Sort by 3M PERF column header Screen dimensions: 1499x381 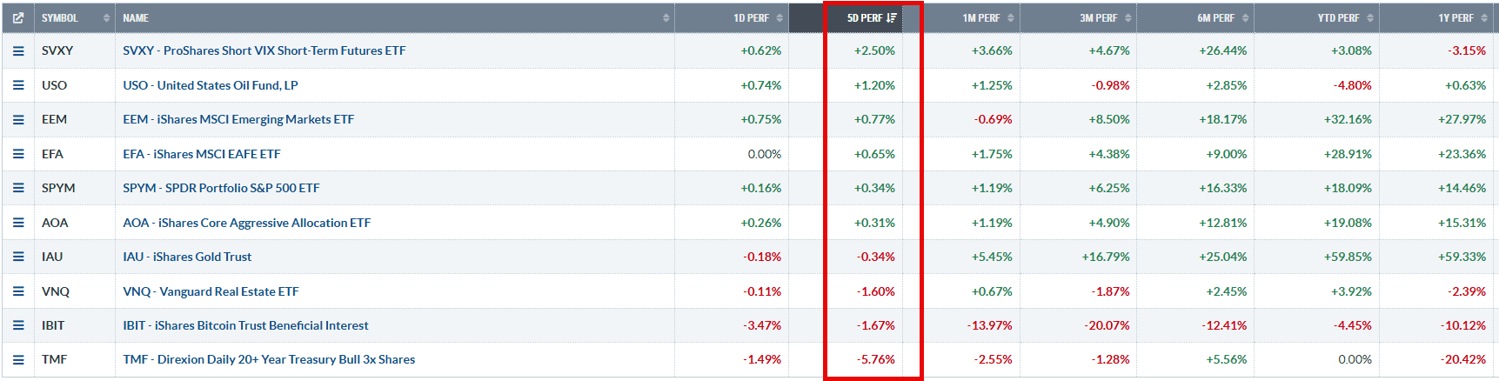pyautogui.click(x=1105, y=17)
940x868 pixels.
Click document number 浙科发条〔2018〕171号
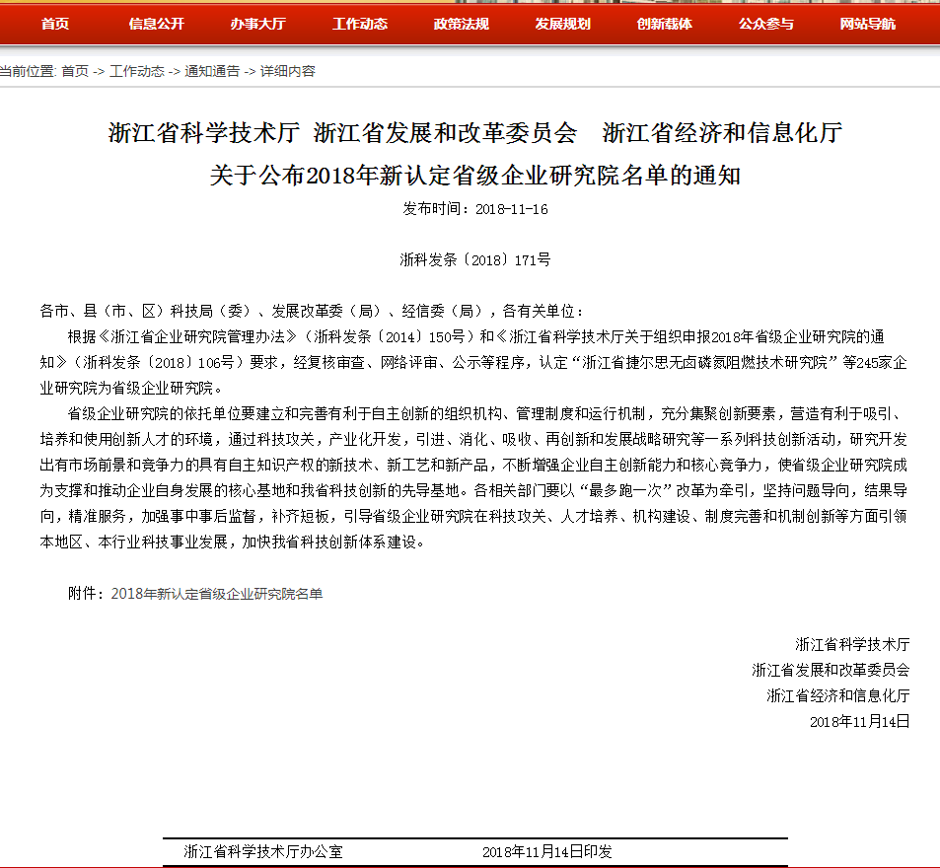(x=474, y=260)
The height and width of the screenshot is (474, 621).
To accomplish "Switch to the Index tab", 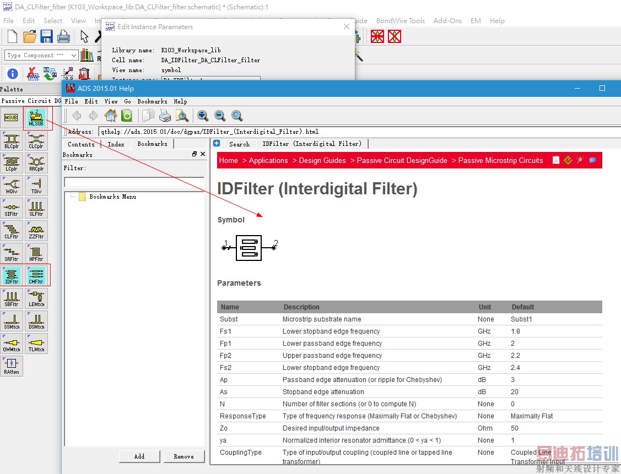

AIM OF THE EXERCISE: Pick out every line in the records above that contains the word "number" and copy each one in full. Case counts.

SOLUTION:
Click document number 浙科发条〔2018〕171号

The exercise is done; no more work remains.